They Too Call Alabama Home
They Too
Call Alabama Home

African American Profiles 1800-1999
By Richard Bailey

Neither Carpetbaggers Nor Scalawags book cover
Neither Carpetbaggers Nor Scalawags
Black Officeholders During the Reconstruction of Alabama, 1867-1878

By Richard Bailey

New Edition available now!
 

  
  

Researcher writes book about key blacks

Claims although they belonged to the Republican Party, they were not carpet-baggers or scalawags

by Nick Lackeos
Alabama Journal staff writer

Editors note: This article was originally printed in the Montgomery Advertiser under the title, Neither Carpetbagger Nor Scalawag. It appeared on page 1F of the Sunday, June 9, 1991 edition and republished in the Maxwell-Gunter Dispatch on 21 June 1991. Dr. Richard Bailey is assigned to the Center for Aerospace Doctrine, Research and Education, and was named one of the 20 Maxwell-Gunter Angels in April 1991 for his volunteer work.

Dr. Richard Bailey a writer at the Center for Aerospace Doctrine Research and Education has authored a book on Southern Reconstruction.
Dr. Richard Bailey a writer at the Center for Aerospace
Doctrine Research and Education has authored a book
on Southern Reconstruction.

Prior to the Civil War, one-time slave Horace King was famous in Alabama for his bridge-building skills. But it was his post Civil War job that brought him to the attention of a local author. Mr. King was one of 247 influential black men who held public office in Alabama during Reconstruction who are featured in a book written by Richard Bailey.

Dr. Bailey is a research and writing specialist at the Center for Aerospace Doctrine, Research and Education. His work involves researching and editing military documents and manuscripts, and coaching Air University students in research and writing.

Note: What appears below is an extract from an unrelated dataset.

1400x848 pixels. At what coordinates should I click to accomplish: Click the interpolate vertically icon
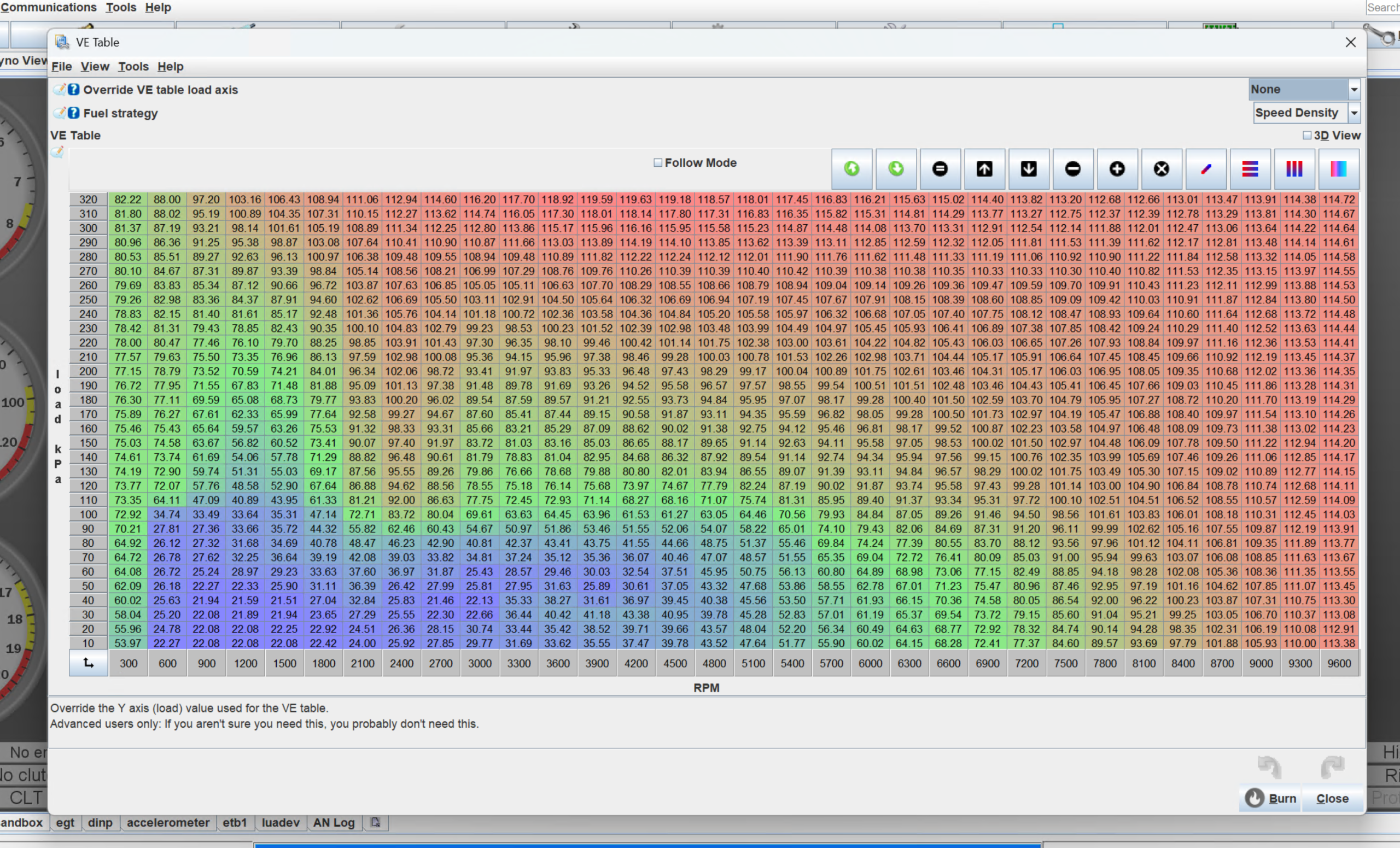(x=1295, y=169)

Reconstruction is a period that fascinates the Montgomery native. He became familiar with the period during the research and writing of a dissertation to obtain his doctorate in history from Kansas State University. He continued the research after the dissertation, spending weekends and evenings for six years poring over old letters, documents and photographs at the Alabama Department of Archives and History.

He financed publication of "Neither Carpetbaggers Nor Scalawags: Black Officeholders during the Reconstruction of Alabama, 1867-1878." The hardback book went on sale in March [1991] and is available at bookstores in several Alabama cities.

One of the more fascinating men featured in the book is Mr. King, who was born in South Carolina in 1809 and sent North by his owner to learn the bridge building trade.

John Godwin, King's owner brought him to Alabama as his foreman in 1832. In his first year in the state, he constructed the Dillingham Street Bridge, linking Phenix City and Columbus, GA. Over the next 30 years, Mr. King built bridges that spanned the Chattahoochee River as far north as Lafayette and as far south as Eufaula.

He also constructed roads in west Georgia and east Alabama, and in 1840 restored the Muscogee County Courthouse in Columbus. The structure had burned the previous year.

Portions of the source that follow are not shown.